Similar test scores, grades and law review work among men and women show that both have the same potential to succeed at law. Yet recently, those in the profession have noted a disturbing trend: women have succeeded in legal careers, but are reporting higher dissatisfaction with their jobs, and are leaving the profession.

Hindi Greenberg, a San Francisco lawyer who left her formal law practice to help counsel other lawyers in the midst of career changes, sees a proportionally greater number of women than men in her consulting practice. Some legal scholars, such as the University of Michigan's Catharine MacKinnon, have explored the effect of male-oriented laws on our society. But few others than Greenberg have examined what that influence does to the practice of law and the people within law firms.

After talking with scores of women in her consulting practice, Greenberg has decided that women have found law to be a difficult if not hostile work environment. And when they find they can't even the playing field, they get out.

Women are discovering that it is as difficult to change the way law is practiced as it is to change long-standing laws themselves. ``When it doesn't change, women will say, `I won't settle for this system. Therefore, I will make a change in law or I will choose to leave it completely','' Greenberg says. Men are trained to ``bite the bullet'' and suffer through, she says.

Additionally, Greenberg says, there is ``still unfortunately a lot of sexism in the practice of law. Women who aspire to be lawyers are not being allowed to practice in the same way as their male colleagues. They are not being promoted to partner. They are not getting the same cases. Women have made the recognition that the system is more designed for men and treats them better. Therefore, they get out.''

Associates at law firms in San Francisco agree with Greenberg's assessment. ``Even though there is a lot of lip service paid to women's concerns, women are superficially accepted,'' says one woman, who left her position as an associate at one of the city's largest law firms this year. ``Law firms judge women differently than they judge men doing the exact same task,'' says litigator Stephanie Foster. ``They expect perfection of women, but not of men.''

Right now, half of the new attorneys hired by large law firms are women. Using an average 7-year partnership track, by the year 2000 the partnership ranks of major law firms should have dramatically changed. Unfortunately, trends, studies and personal interviews suggest they won't. When women at lower levels at law firms leave, it means it will take longer to achieve parity. But when more experienced women attorneys are lopped off the top, it signals the profession is one that will be very slow to change.

One of the most dramatic example of women reaching the top ranks of law firms and then being tossed aside is the case of Ingrid Beall, a 65-year-old tax attorney with the mega-law firm of Baker & McKenzie. Beall, who joined the firm in its infancy in 1958 and helped build it into the giant it is today, was the first woman partner. She was a key firm leader, holding positions on important management committees. But after a turnover in firm management in 1984, she was removed from leadership posts and the work she received fell by an order of magnitude. After long negotiations with the firm, she filed a sex and age discrimination suit against Baker & McKenzie on Oct. 7.

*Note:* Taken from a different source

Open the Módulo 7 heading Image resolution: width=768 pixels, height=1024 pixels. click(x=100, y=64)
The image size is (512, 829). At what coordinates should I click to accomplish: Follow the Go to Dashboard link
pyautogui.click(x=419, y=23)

In addition to the damage to Beall's own career, her very visible fall from power sends a pessimistic message to younger women associates and partners.

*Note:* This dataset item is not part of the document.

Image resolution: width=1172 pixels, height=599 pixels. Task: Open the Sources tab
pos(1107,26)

An alarming number of women attorneys are thwarted in their careers. They may make partner, but they will not advance to leadership or management positions in their firms. And, less dramatically and less visibly, they will not achieve the top salary ranks. ``How many firms have women in the top compensation tier,'' asked Michele Corash, a top environmental law attorney at Morrison & Foerster. ``I would venture to guess you would be hard pressed to find one,'' she says.

``There is this notion that somehow compensation is not what it is all about. Nonsense. This is the business world. In the business world, the people at the top are the ones with the highest compensation,'' she says.

Corash's colleagues in San Francisco hold precious few prominent leadership posts. In 1990, for example, while some 13 percent of the partners in large firms were women, only two women held visible leadership positions in those firms: Toni Rembe was elected to the 5-member executive committee of 704-attorney Pillsbury Madison & Sutro, and Kathleen V. Fisher was the managing partner of Morrison & Foerster's largest office, its home base in San Francisco. Rembe was the first woman at the firm and the firm's first woman partner. While not the first, when Fisher joined Morrison & Foerster in 1976, the firm had no women partners. Today, 48 of the firm's 236 partners are women.

In the late 1980s, bar groups began to address some of these bias issues. The State Bar of California commissioned a study to determine to what degree gender bias existed.

Their report, a draft of which was first released in 1989, showed that nearly 9 in 10 women lawyers surveyed say a ``subtle gender bias'' is pervasive in the profession, and a stunning 62 percent say they did not believe they have as much opportunity for advancement as men.

The American Bar Association found much the same. According to a national survey of 3,000 lawyers entitled ``The State of the Profession 1990,'' women have a more difficult climb to success in law firms than men.

They are far less likely to be promoted, get paid less and express more dissatisfaction with their jobs, the bar's report on the study concluded.

One of the most troubling findings of the study was a sharp increase in the degree of dissatisfaction expressed by women partners. In a 1984 study, only 15 percent of women partners said they were dissatisfied with their work. By 1990, 42 percent of women partners were in this category. While overall dissatisfaction among both men and women attorneys is on the rise, more women than men report disappointment.

We know of no studies tracking the progress of women as they enter the profession. But anecdotal evidence and Greenberg's extensive experience clearly shows that women are leaving large law firms. It means much more than a loss of bodies. In several firms in San Francisco, the women who have left recently were the women driving much of the progressive change taking place in these firms. At two major firms, Orrick, Herrington & Sutcliffe and Thelen, Marrin, Johnson & Bridges, in-house groups that focused on the needs of women attorneys in the firm no longer exist because the people involved in the groups no longer work there. At one local firm, associates begged a partner to stay because if she left they would have no role model at the firm.